John McClure | |
Birth Date: | Missing |
Birth Place: | Ohio |
Residence: | (1) Arkansas County (2) Little Rock, Arkansas |
Death Date: | 1915 |
Office: | Associate Justice of the Arkansas Supreme Court |
Term Start: | 1868 |
Term End: | 1871 |
Party: | Republican |
Occupation: | Lawyer United States Army lieutenant colonel |
John McClure (died 1915),[1] nicknamed Poker Jack,[2] was a politician and judge in Arkansas during Reconstruction. He was originally a lawyer from Ohio.[3]
McClure was part of Powell Clayton's inner circle. A Republican "carpetbagger", he arrived in the capital city of Little Rock as the Lieutenant Colonel of an African-American regiment in the United States Army. Dismissed from the Army for playing cards, he gained the nickname, "Poker Jack," from the Democrats.

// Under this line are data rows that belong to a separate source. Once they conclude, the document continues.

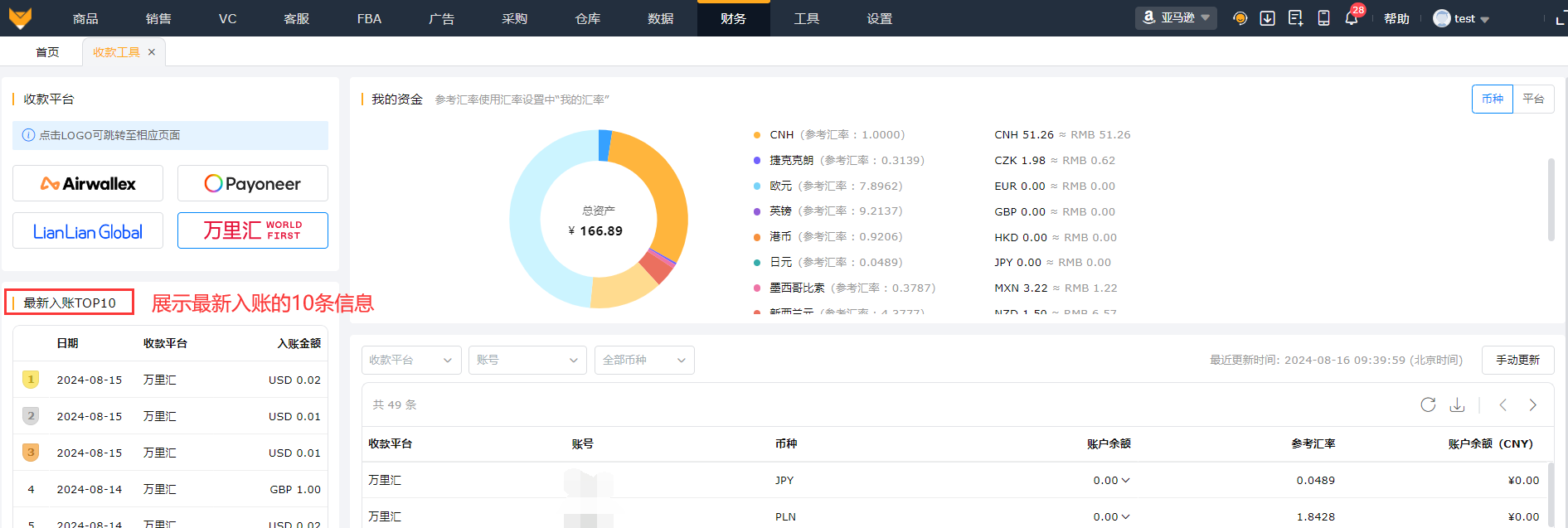Screen dimensions: 1568x528
Task: Open the 亚马逊 marketplace selector
Action: 1176,17
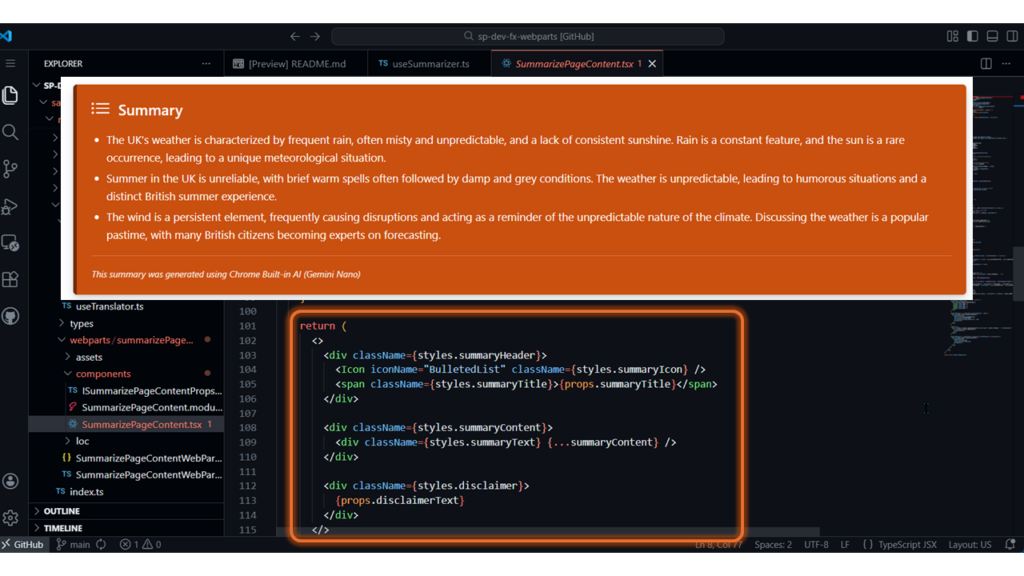The height and width of the screenshot is (576, 1024).
Task: Open the Source Control view
Action: [11, 169]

After the American Civil War ended, he became an agent of the Freedmens Bureau for Arkansas County in eastern Arkansas.
In 1868, he was appointed to the Arkansas Supreme Court and served until 1871. When Clayton was impeached in 1870, McClure issued an injunction preventing Clayton's lieutenant governor James M. Johnson from taking office. As a result of this action, McClure was also impeached and only narrowly avoided removal from office.[1]